• _Exercise aim_: Can you rewrite everything from the item line containing "You are a GUI" down to the last of the items, raising every coordinate in the answers by 28 and leaving out the pictures?

Stored data:
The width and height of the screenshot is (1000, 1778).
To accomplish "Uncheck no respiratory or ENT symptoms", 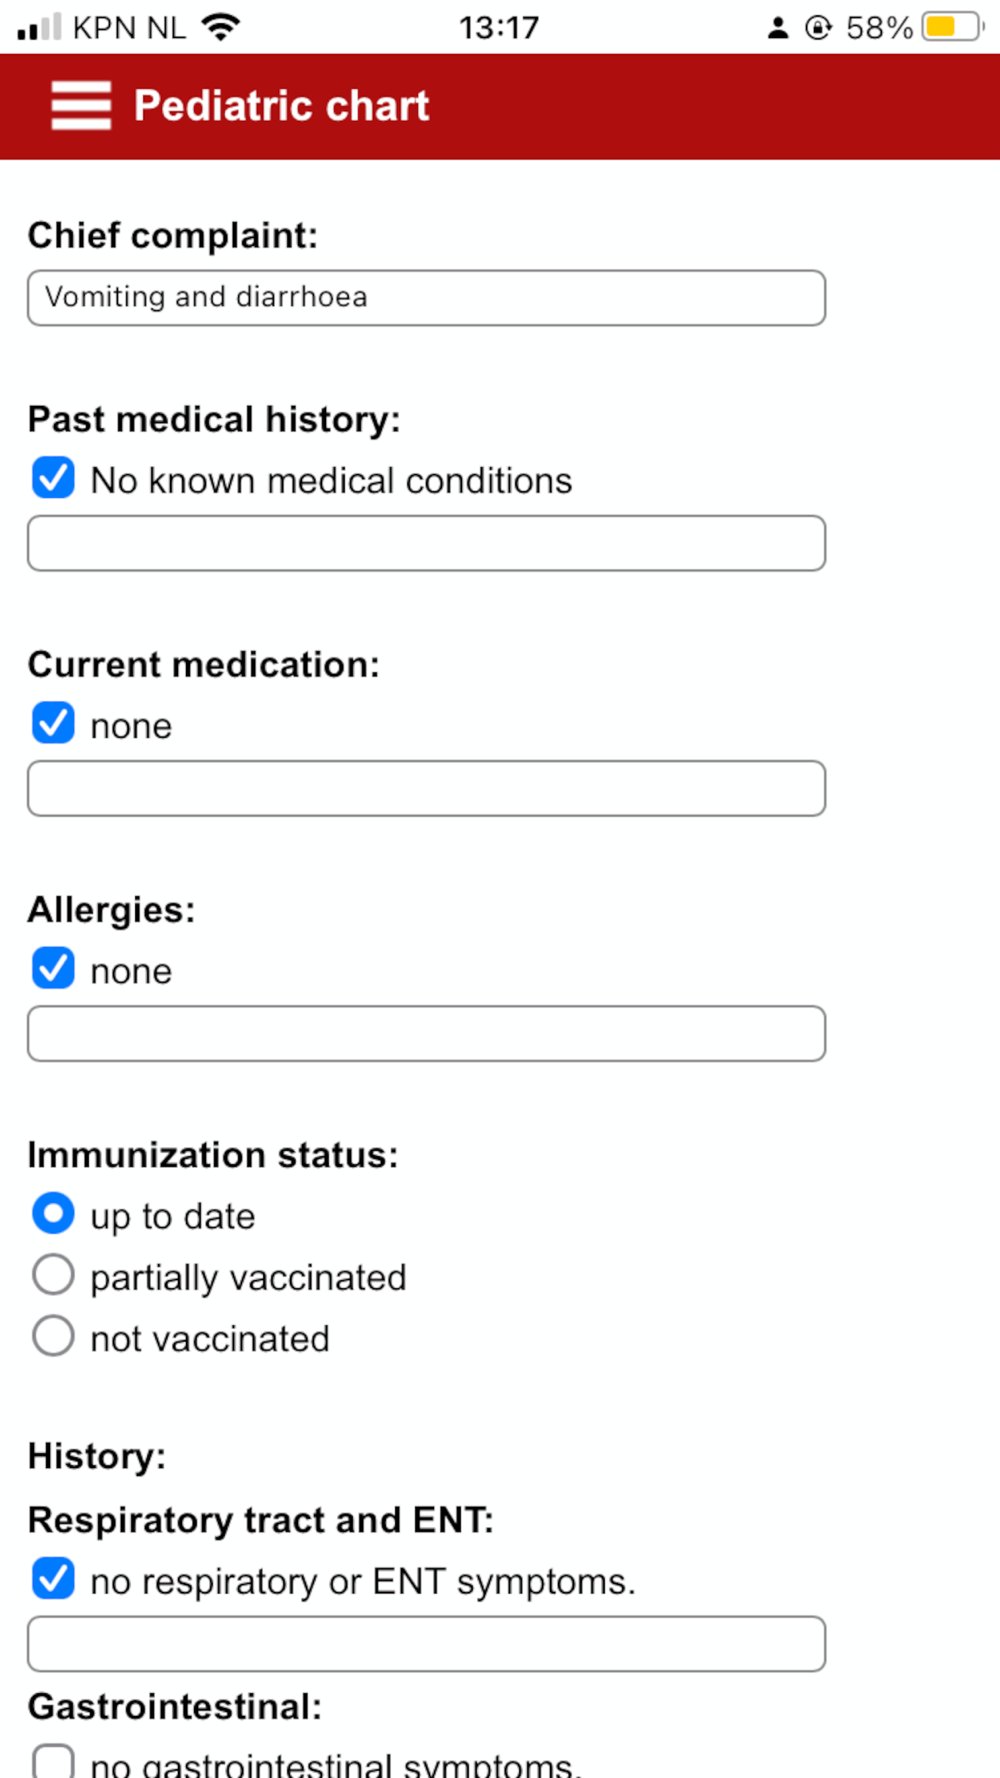I will point(53,1580).
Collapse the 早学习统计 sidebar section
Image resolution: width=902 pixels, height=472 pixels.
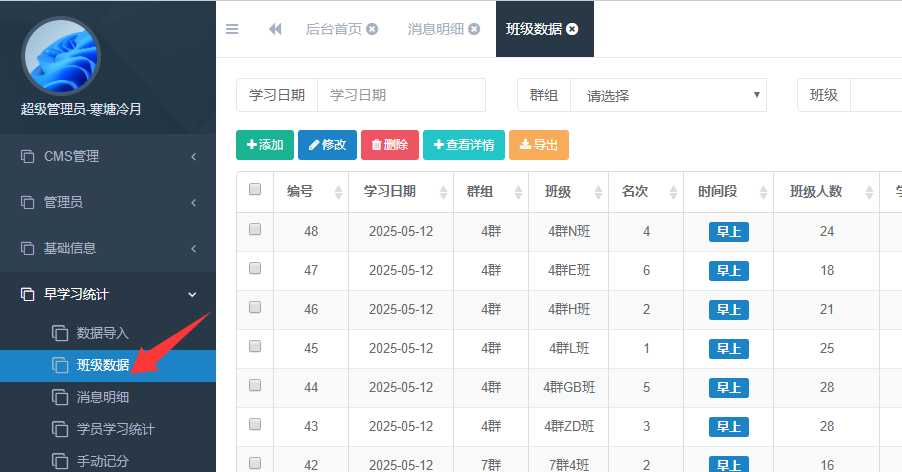click(107, 294)
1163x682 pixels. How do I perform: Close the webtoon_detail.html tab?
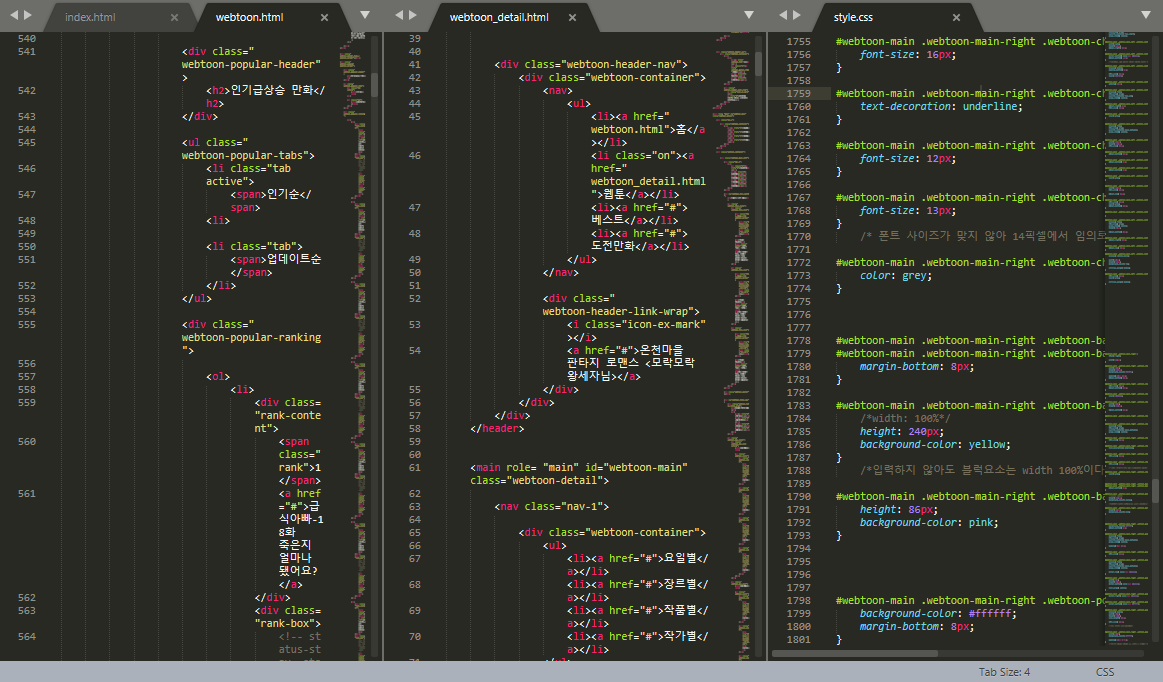point(570,17)
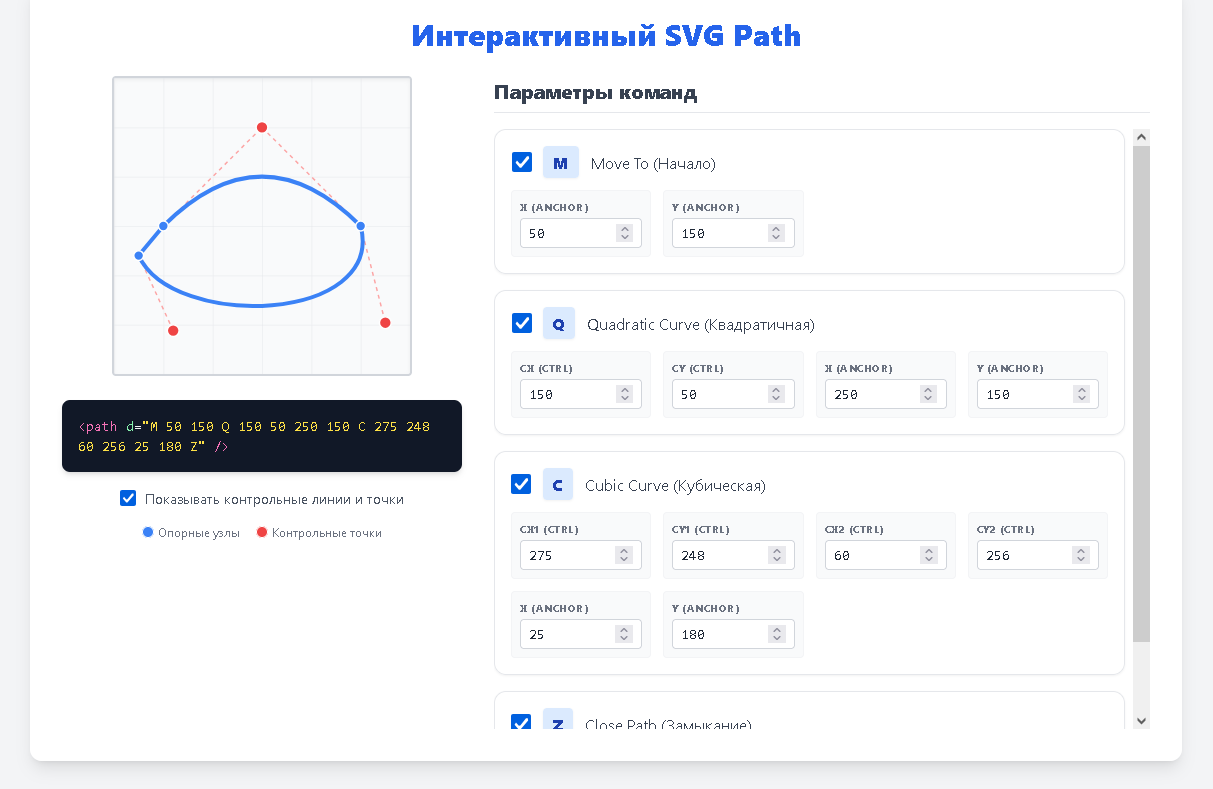Click the M command badge icon
Viewport: 1213px width, 789px height.
(560, 163)
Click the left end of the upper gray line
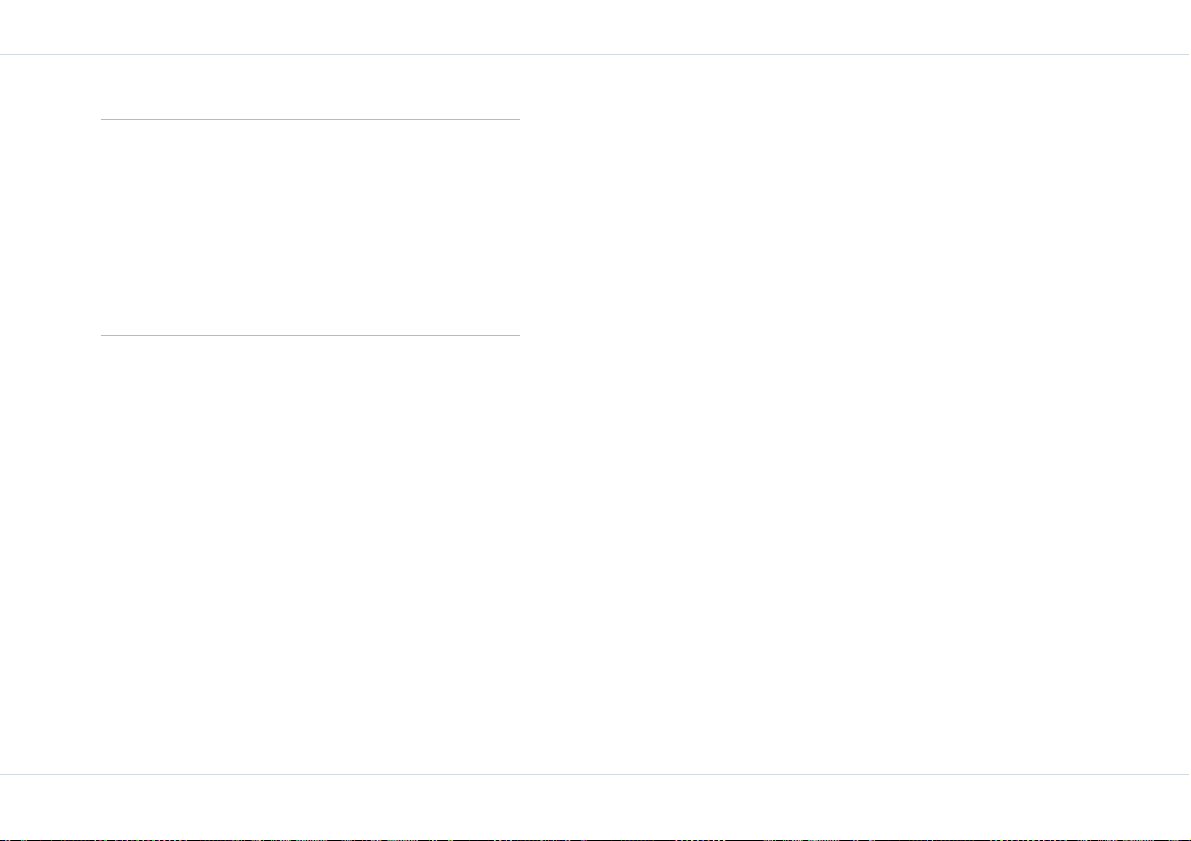This screenshot has width=1191, height=841. [x=103, y=119]

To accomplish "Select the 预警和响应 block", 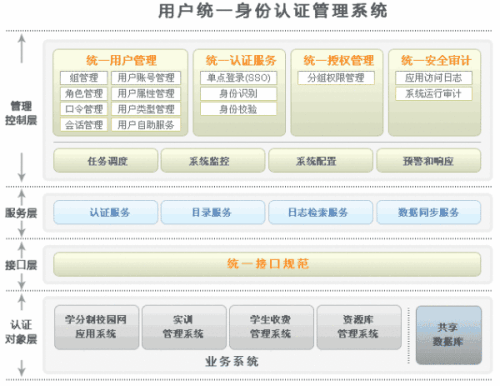I will click(x=429, y=161).
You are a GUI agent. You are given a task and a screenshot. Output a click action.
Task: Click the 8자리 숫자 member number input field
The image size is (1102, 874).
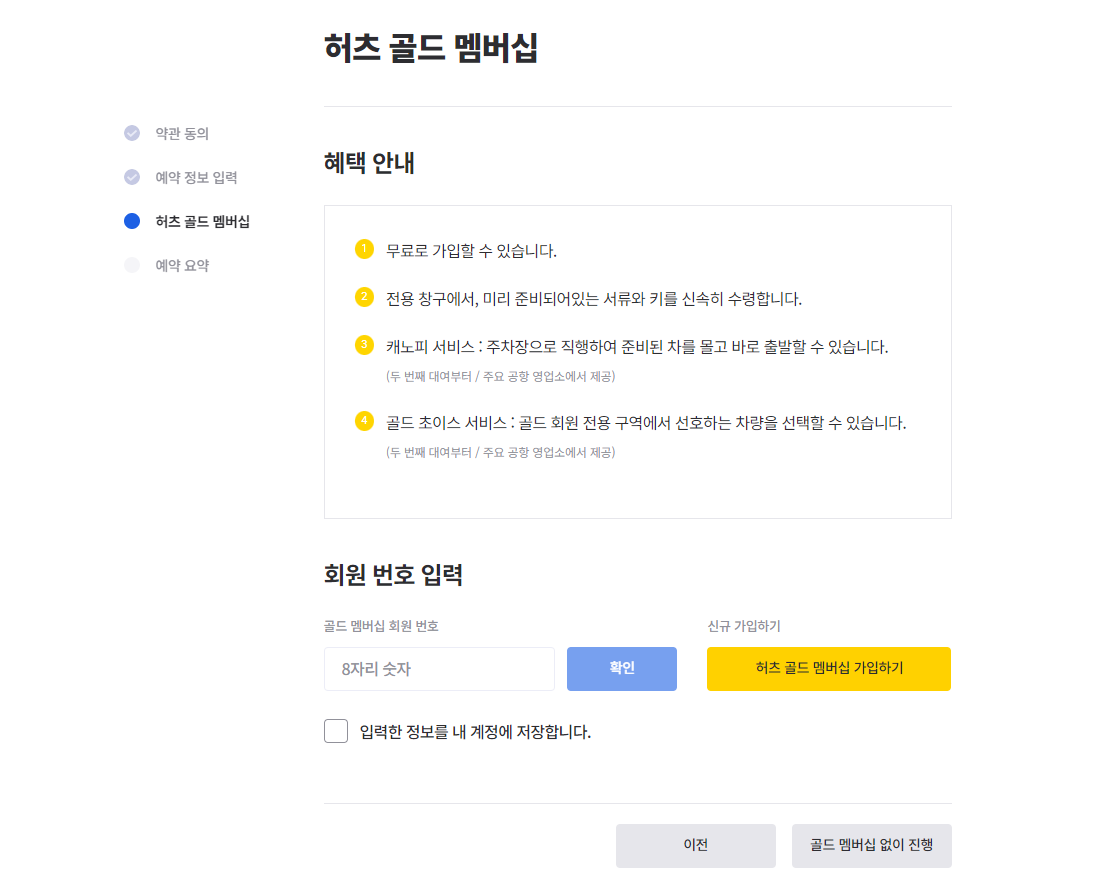pyautogui.click(x=438, y=668)
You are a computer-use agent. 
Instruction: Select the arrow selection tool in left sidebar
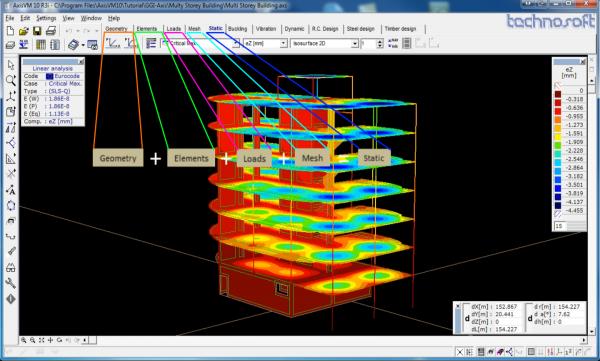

• _Exercise response_:
You are a GUI agent. You are given a task and a screenshot. Output a click action.
Task: Click the 8자리 숫자 member number input field
The image size is (1102, 874).
pyautogui.click(x=466, y=696)
You are a computer-use agent. 
Instruction: Select the arrow selection tool in left sidebar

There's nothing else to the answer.